How might one go about reducing multi-threading for a process in order to boost throughput through elimination (or near-elimination) of deadlocks? There are several alternatives, depending on the nature of the process and other database-accessing applications running in the system. If the process with deadlock issues is the only one accessing a table or set of tables when it executes, single-threading could be achieved through LOCK TABLE IN EXCLUSIVE MODE statements. If other processes require access to the target table or tables while the deadlocking transactions execute, one-at-a-time locking can be effected in a more granular fashion. Suppose, for example, that a process changes some rows in a set that have a common identifier, such as a customer number. If, at the beginning of a transaction, a column in a row with a given customer number in a "master" or "control" table is updated to equal itself (e.g., UPDATE CUST_MASTER SET COL_A = COL_A WHERE CUSTNO = :hvar), a transaction can change data in rows with that customer number without deadlocking with another instance of the process -- this is a very low-cost way to get a serializing X-lock on a row or page.

If the process is executed as a CICS transaction, specifying THREADLIMIT=1 and THREADWAIT=YES in the associated DB2ENTRY CICS RESOURCE will result in one-at-a-time execution.

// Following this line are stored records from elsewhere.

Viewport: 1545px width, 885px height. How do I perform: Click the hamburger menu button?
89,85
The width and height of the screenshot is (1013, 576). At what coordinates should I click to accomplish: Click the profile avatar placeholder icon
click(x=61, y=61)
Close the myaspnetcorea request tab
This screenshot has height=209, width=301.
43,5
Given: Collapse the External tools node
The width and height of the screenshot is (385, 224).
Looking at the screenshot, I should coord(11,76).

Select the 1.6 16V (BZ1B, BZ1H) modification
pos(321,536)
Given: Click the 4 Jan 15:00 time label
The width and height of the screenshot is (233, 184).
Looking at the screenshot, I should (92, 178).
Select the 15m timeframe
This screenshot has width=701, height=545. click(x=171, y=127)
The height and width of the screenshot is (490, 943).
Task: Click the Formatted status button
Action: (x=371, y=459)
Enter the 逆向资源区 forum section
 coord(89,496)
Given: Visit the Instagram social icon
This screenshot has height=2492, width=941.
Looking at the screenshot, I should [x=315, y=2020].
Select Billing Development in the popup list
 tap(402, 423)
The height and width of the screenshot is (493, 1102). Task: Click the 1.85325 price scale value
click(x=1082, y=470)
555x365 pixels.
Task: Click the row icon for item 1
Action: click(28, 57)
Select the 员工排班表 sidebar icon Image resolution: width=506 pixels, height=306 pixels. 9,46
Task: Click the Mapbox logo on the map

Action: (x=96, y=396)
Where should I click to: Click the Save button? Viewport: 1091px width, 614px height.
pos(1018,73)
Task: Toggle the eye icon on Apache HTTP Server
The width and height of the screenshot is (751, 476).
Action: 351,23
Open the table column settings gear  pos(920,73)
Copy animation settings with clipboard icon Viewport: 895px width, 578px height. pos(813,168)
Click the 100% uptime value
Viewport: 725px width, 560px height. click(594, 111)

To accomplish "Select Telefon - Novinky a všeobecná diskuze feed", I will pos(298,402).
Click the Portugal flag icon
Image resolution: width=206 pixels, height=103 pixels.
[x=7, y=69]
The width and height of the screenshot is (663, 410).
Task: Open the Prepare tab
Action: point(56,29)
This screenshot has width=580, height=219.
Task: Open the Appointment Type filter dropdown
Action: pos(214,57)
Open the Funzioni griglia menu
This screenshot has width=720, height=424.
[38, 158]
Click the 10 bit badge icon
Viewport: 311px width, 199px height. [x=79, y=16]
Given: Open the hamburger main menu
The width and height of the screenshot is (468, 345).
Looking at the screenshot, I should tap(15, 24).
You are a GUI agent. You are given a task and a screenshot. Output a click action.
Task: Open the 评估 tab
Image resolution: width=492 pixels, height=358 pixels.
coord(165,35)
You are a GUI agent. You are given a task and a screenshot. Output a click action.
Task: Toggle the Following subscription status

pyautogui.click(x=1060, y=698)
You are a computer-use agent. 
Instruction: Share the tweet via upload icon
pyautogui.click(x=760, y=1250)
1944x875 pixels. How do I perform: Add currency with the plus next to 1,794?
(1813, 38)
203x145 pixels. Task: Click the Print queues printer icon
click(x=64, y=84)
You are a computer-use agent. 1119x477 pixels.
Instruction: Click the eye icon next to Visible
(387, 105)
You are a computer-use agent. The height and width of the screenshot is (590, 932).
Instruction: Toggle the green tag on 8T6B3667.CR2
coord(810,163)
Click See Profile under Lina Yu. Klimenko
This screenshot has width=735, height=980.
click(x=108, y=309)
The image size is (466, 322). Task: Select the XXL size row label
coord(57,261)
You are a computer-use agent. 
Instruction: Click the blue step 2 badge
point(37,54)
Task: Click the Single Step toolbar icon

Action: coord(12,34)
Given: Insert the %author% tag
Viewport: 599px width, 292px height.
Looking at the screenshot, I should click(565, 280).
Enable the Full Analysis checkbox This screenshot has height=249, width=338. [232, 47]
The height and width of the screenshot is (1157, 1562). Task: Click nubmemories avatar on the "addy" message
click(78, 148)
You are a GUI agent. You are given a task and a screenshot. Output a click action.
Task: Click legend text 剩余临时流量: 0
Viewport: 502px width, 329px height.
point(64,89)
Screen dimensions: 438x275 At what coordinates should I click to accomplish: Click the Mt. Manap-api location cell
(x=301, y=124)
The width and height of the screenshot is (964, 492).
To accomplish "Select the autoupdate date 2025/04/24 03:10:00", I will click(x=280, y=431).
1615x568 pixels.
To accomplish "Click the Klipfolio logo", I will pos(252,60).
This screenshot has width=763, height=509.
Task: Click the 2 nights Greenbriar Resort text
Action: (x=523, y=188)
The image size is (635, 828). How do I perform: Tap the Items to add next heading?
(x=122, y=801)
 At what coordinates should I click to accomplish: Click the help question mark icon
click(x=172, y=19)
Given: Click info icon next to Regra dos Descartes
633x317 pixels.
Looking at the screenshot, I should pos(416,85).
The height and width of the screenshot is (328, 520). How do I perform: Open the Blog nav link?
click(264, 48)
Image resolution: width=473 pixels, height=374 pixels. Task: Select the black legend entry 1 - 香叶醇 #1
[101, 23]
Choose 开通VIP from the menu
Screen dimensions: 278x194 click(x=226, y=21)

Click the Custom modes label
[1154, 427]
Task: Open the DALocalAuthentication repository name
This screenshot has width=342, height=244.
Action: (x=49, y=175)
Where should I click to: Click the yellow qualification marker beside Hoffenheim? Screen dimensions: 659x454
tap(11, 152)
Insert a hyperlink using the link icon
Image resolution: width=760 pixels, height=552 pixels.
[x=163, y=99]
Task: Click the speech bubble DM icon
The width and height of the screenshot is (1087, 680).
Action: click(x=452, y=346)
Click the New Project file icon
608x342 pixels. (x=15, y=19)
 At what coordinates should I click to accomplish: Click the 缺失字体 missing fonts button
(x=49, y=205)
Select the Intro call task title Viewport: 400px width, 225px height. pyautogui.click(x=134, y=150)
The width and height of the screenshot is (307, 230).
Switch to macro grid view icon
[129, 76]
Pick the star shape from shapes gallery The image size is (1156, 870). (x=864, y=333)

For a DRDA-using client-server process, the number of connections to a DB2 for z/OS system for an application can be controlled on the client side. DB2 10 for z/OS provided a server-side means of controlling the number of connections from an application server: profile tables (something about which I blogged a few weeks ago). DB2 server-side control of client connections is even more dynamic and comprehensive if you have IBM InfoSphere Optim Configuration Manager.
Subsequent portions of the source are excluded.